Lichtschächte erhellen einen mittelalterlichen Turmrest, der das Zentrum eines Saals mit gläserner Längswand bildet. Geschichte und Gegenwart führen Dialoge. Auch ein spätmittelalterlicher Wohnbau gehört zum Ensemble, der nach seiner Sanierung schon jetzt als „Musterfall nachhaltiger Denkmalpflege“ gilt. Zudem hat Architekt Michael Frielinghaus eine Kapelle entworfen, die „zwischen Zerbrechlichkeit und archaischer Wucht“ vibriert. Der F.A.Z.-Architekturkritiker gerät schier ins Schwärmen über das Ergebnis eines Bauprojekts, das offenbar jeden Cent wert ist, den es gekostet hat.
Genauer gesagt: mindestens 31 Millionen Euro, deren größeren Teil der Bauherr wohl an allen Gremien vorbei aus der Schatulle der katholischen Kirche geholt hat. Seine Amtsbrüder im Barock taten das ständig, wir verdanken ihnen viel Schönes. Heute bedarf der Vorgang der Klärung und der Konsequenzen. Es bedarf allerdings nicht der Hexenjagd, die derzeit veranstaltet wird, mit Menschenketten und Mahnwachen, mit Feuerschale und Gesang, mit moraldröhnenden Kommentaren auf den vorderen Seiten jener Tageszeitungen, deren Feuilletons weiter hinten die Schönheit des Baus besingen, mit „Bild“-Schlagzeilen zum „Protzbischof“ und höhnischen Vorschlägen, welche Luxuslimousine zu ihm passen könnte.

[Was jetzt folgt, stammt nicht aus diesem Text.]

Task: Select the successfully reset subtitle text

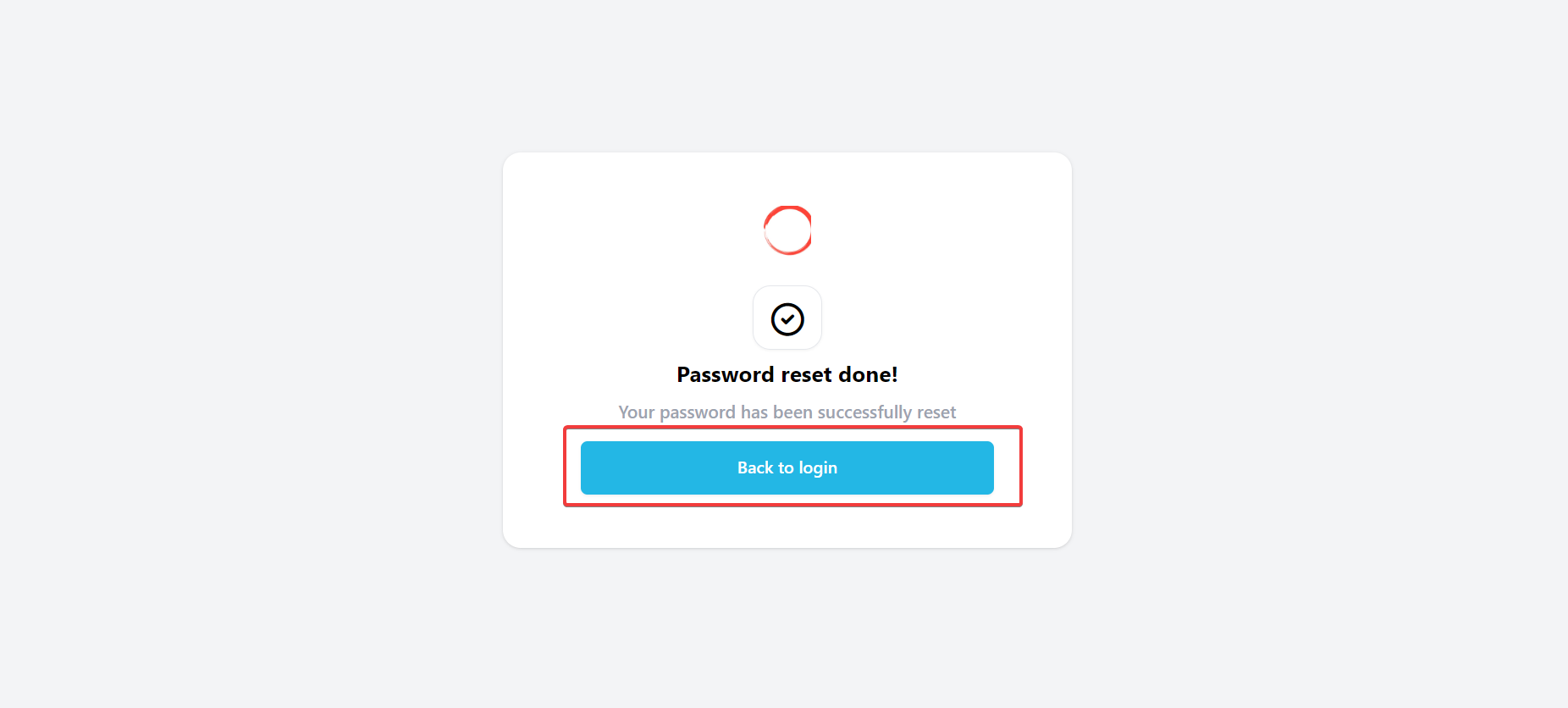Action: tap(787, 412)
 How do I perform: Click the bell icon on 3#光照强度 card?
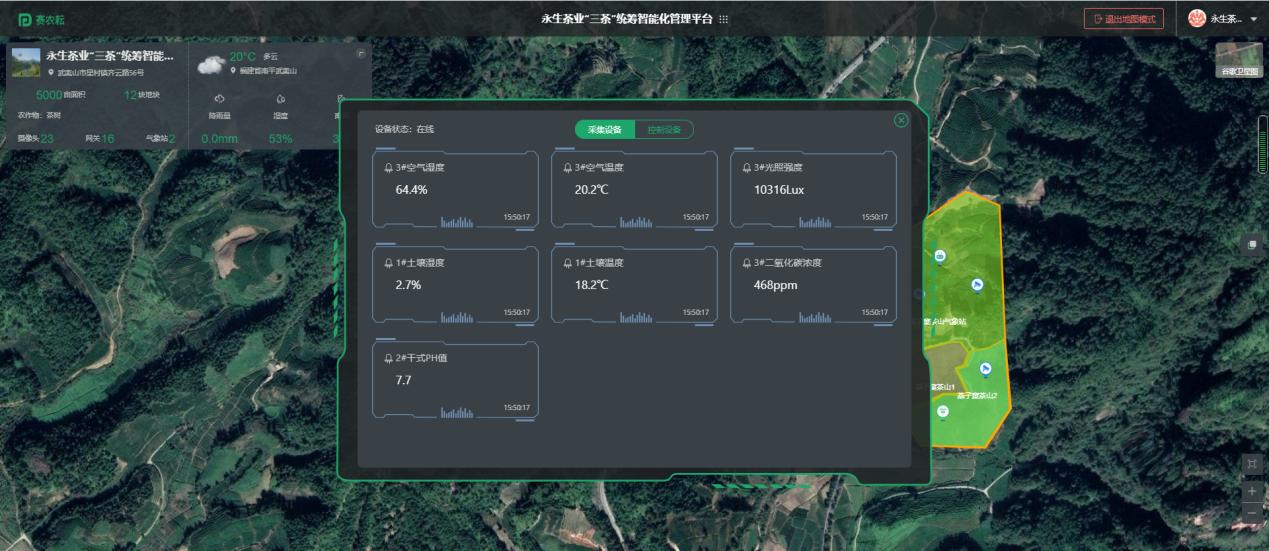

Während des Bischofs Rücktritt nur eine Frage der Zeit ist, amtiert noch immer ein Minister, der keine Verantwortung übernehmen mag für 668 Millionen Steuergeld. Soviel hat das Verteidigungsministerium für den „Eurohawk“ bezahlt, eine funktionsunfähige Drohne. Der Betrag entspricht 40000 Kitaplätzen oder zwölf Jahresetats eines Staatstheaters mit Oper, Schauspiel und Ballett. Irgendwann gab Thomas de Maizière zwar zu, er habe schon lange von Problemen gewusst, die seien ihm aber als lösbar dargestellt worden. Die Verantwortung wurde solange herumgereicht, bis sie verschwand. De Maizière durfte sich als Minister über einen großen Wahlsieg seiner Partei bei der Bundestagswahl freuen.

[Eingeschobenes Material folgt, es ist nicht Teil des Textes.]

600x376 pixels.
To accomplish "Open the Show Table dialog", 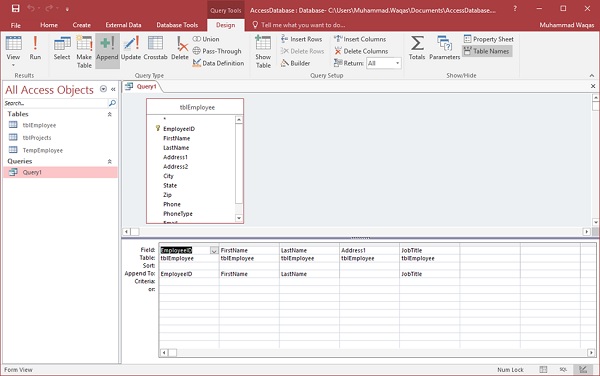I will [263, 52].
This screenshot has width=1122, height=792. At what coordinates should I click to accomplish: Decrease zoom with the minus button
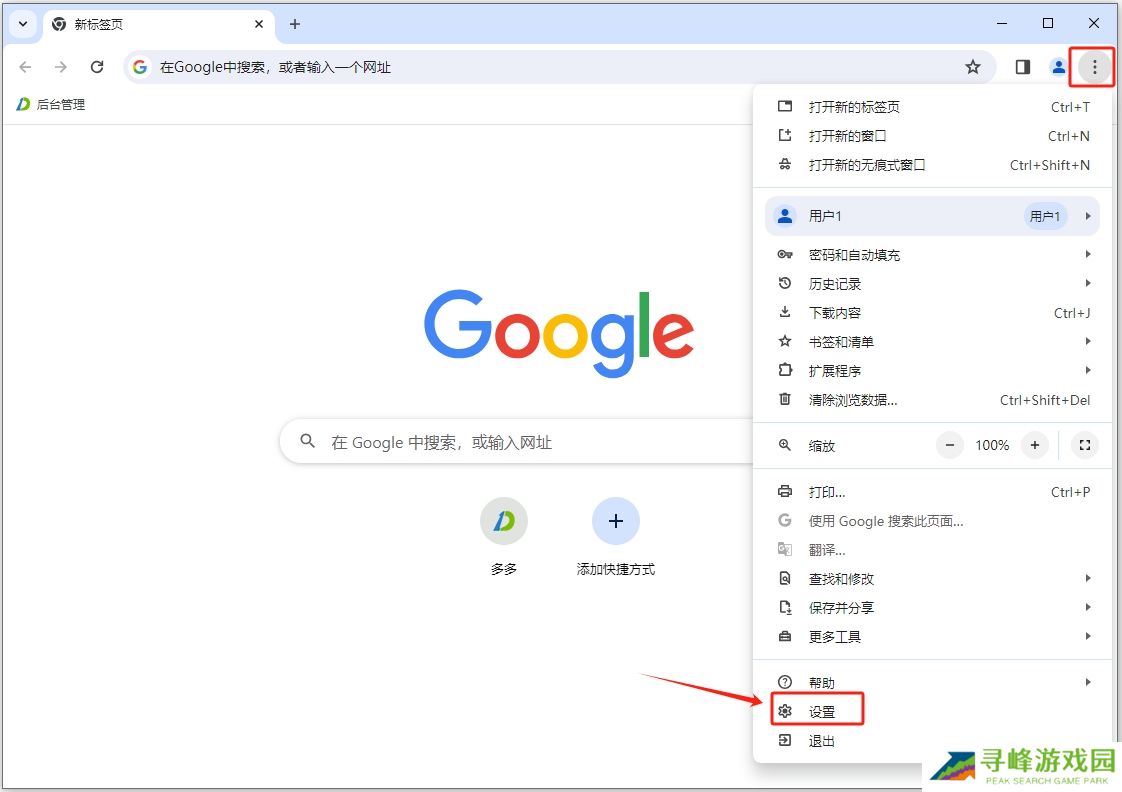tap(950, 445)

Vielleicht muss eine Summe nur groß und eine Interessenlage komplex genug sein, damit die Öffentlichkeit resigniert. Wo es um Waffenhandel, NAFTA oder Überwachung geht, blickt man halt schwer durch. Im Schatten solcher Vorgänge verschafft das Spotlight auf einen arroganten Bischof und einen Betrag, den jeder Häuslebauer kapiert, den Leuten solche Erleichterung, dass sie den Kunstsinnigen wie die Sau durchs Dorf treiben.

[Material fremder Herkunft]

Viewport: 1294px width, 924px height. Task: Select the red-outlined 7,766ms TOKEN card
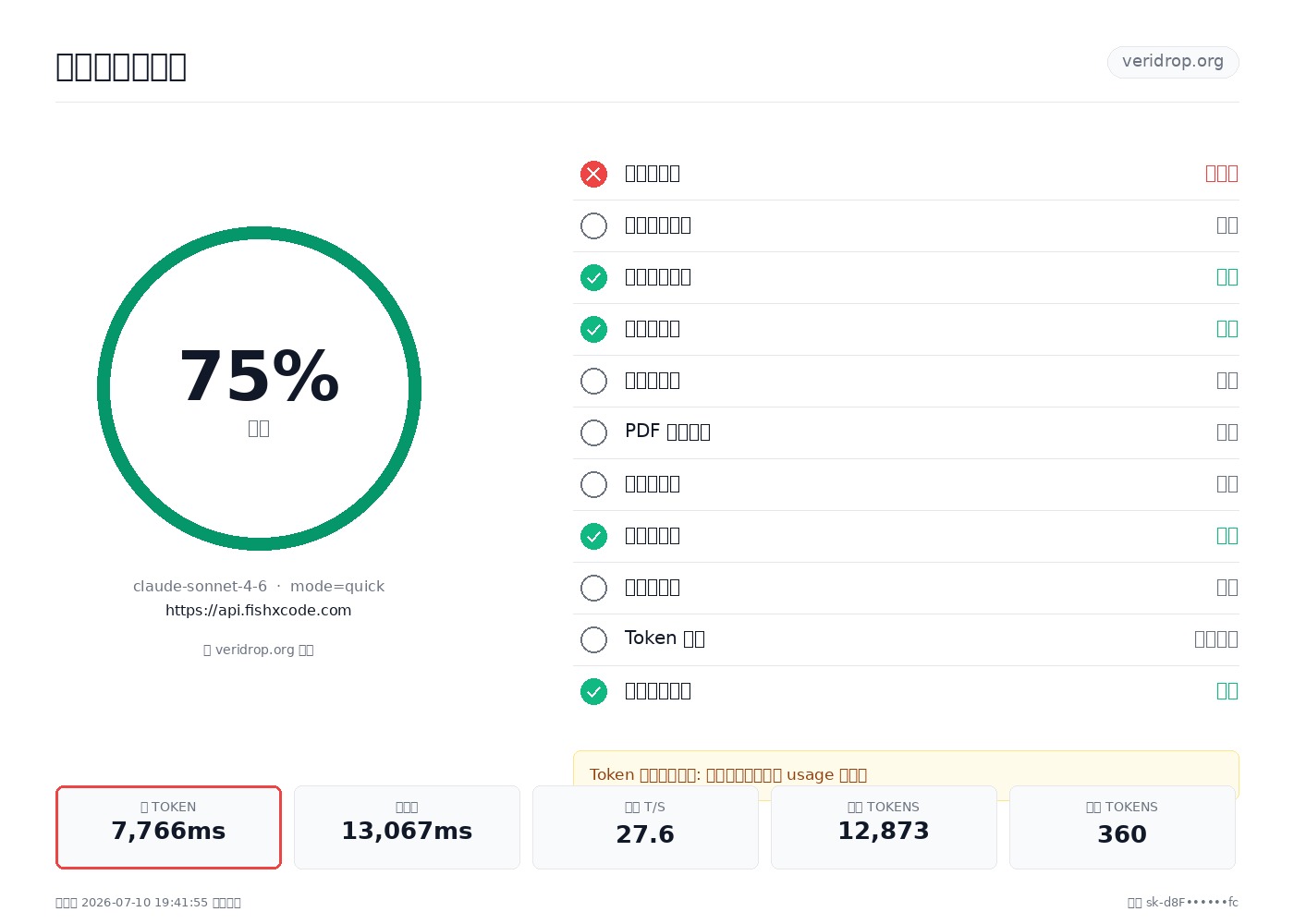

Vor zwei Jahren widerfuhr dem Bundespräsidenten ähnliches. Von den Vorwürfen gegen Christian Wulff blieb in etwa die Frage, ob ihm mal eine Übernachtung bezahlt wurde. Dazu werden demnächst in Hannover an 22 Verhandlungstagen 45 Zeugen aussagen. Es geht um 700 Euro. Soviel zur Verhältnismäßigkeit. Es ist die einer Gesellschaft, die lieber zehn Sündenböcke grillt, als einmal zu fragen, wofür in aller Welt man Drohnen braucht.